Encouraging green consumer movements
- Developing green consumer conscience
- Helping consumers make environmentally sound decisions
Context
Economic interests dominate the world and the global environment. Consumers in upper-income countries can use their buying power to strengthen the market for goods that do the least harm to the environment, by switching from one brand to a more "environmentally friendly" brand. The cumulative effect of millions of "green consumers" has in the past and can continue to force significant market changes towards environmentally friendly resource consumption.
Market research has established that six of the top ten features for a product closely relate to the environment and include: safe to use around children, no strong fumes, no toxic ingredients, and no chemical residues. Shoppers were found most likely to act on environmental impacts they experience personally. Consumers of household cleaning products, for example, care about product safety, toxicity, and fumes. These concerns hit home with consumers and stand in contrast to broader environmental issues.
This strategy features in the framework of Agenda 21 as formulated at UNCED (Rio de Janeiro, 1992), now coordinated by the United Nations Commission on Sustainable Development and implemented through national and local authorities.
Implementation
Concerns over declining fish stocks have prompted Unilever and the World Wide Fund for Nature to form the Marine Stewardship Council, which will establish industry-wide principles for sustainable fishing. Fish harvested according to the Council's standards will be eligible for certification, or eco-labelling, so that consumers can choose to buy the more sustainable product.
A certification scheme has been launched by the Forest Stewardship Council to guide consumers towards wood products from sustainably managed forests.

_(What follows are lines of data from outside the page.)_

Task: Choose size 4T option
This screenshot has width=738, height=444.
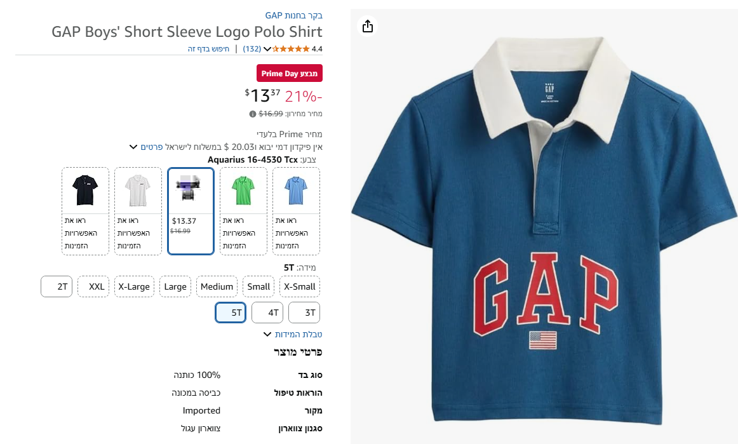Action: pyautogui.click(x=267, y=313)
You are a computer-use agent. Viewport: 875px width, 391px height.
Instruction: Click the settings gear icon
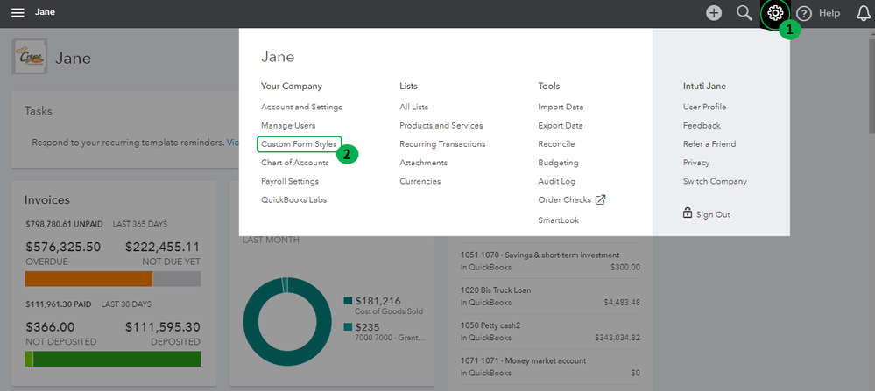[x=774, y=13]

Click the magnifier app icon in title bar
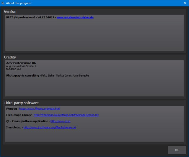3,3
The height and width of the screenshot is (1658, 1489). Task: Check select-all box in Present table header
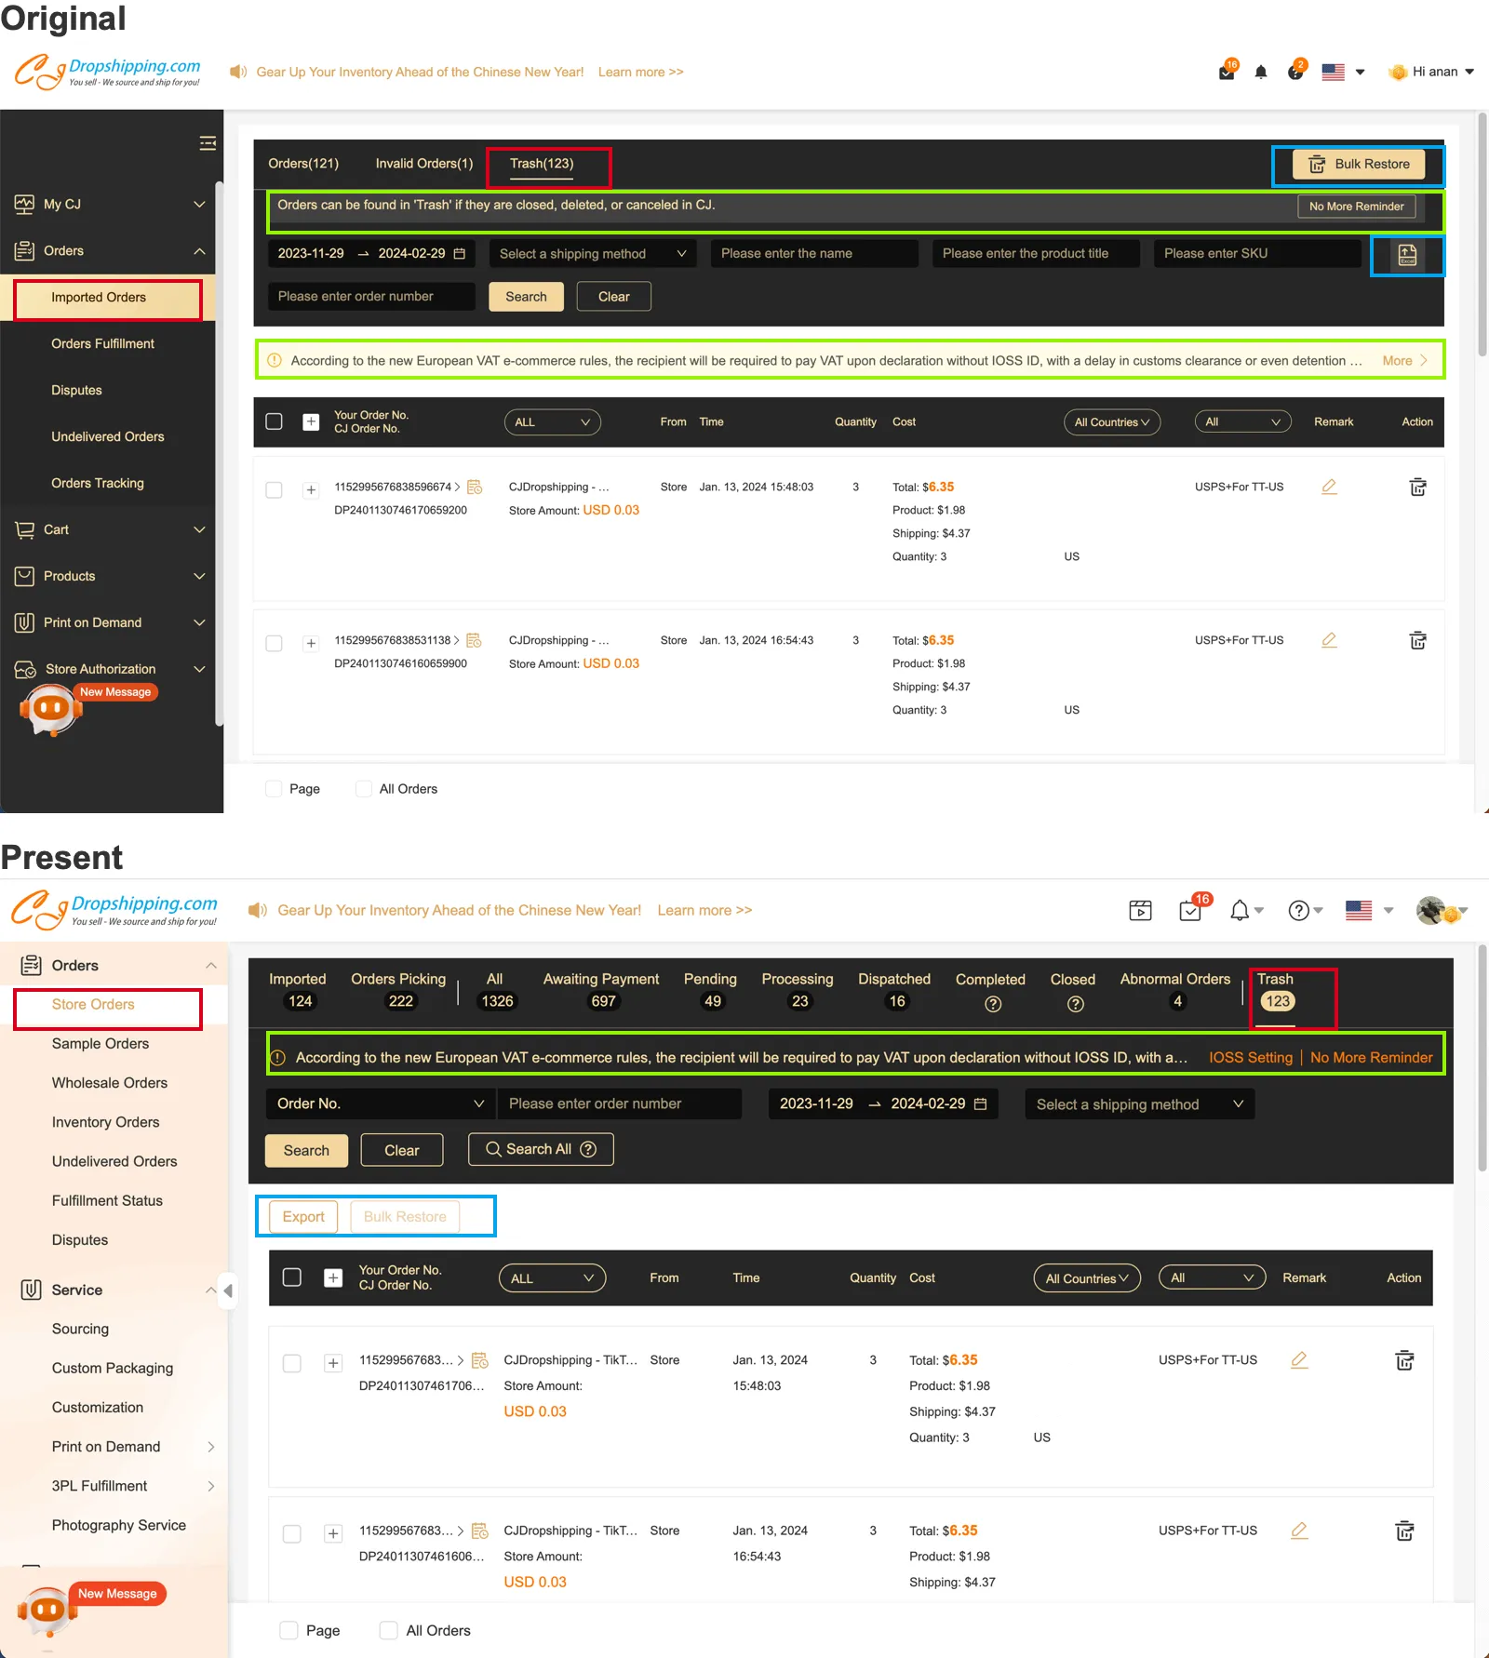[292, 1277]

In recent years, a growing minority of people have been cutting down on animal products in their diets, or adopting vegetarianism, partly because environmental concerns. Successful green consumer movements include dolphin friendly tuna, lead free petrol, organically grown food, free range meat, bulk-buy facilities, less wasteful and more recyclable product packaging, recycled paper, and a phasing out of chemical additives in a diversity of products. As of 1990, Europe's largest group promoting ecological products is Euro-Eco. The greening of manufactured products is expected to continue.
Claim
More than four-fifths of the world's resources are consumed by the rapidly shrinking fraction of the global population (now less than a quarter of the total) that lives in industrialized countries; this overconsumption must be brought under control.
Counter-claim
It is a myth that there is great consumer interest in ecolabels. Certainly market research shows that consumers express strong verbal preferences for products which claim to do least ecological damage. However, as political opinion polls have shown, verbal preferences are not always converted into real votes. Deep green consumers who always buy environmentally less damaging products are increasing in number by remain quite rare in percentage terms.
A lot of people have changed their habits as a collective green conscience has swept Europe since 1985. However, a 1995 report, involving 25,000 people from 20 countries of the world, suggested that many of them did not understand the scientific reasons for their behaviour.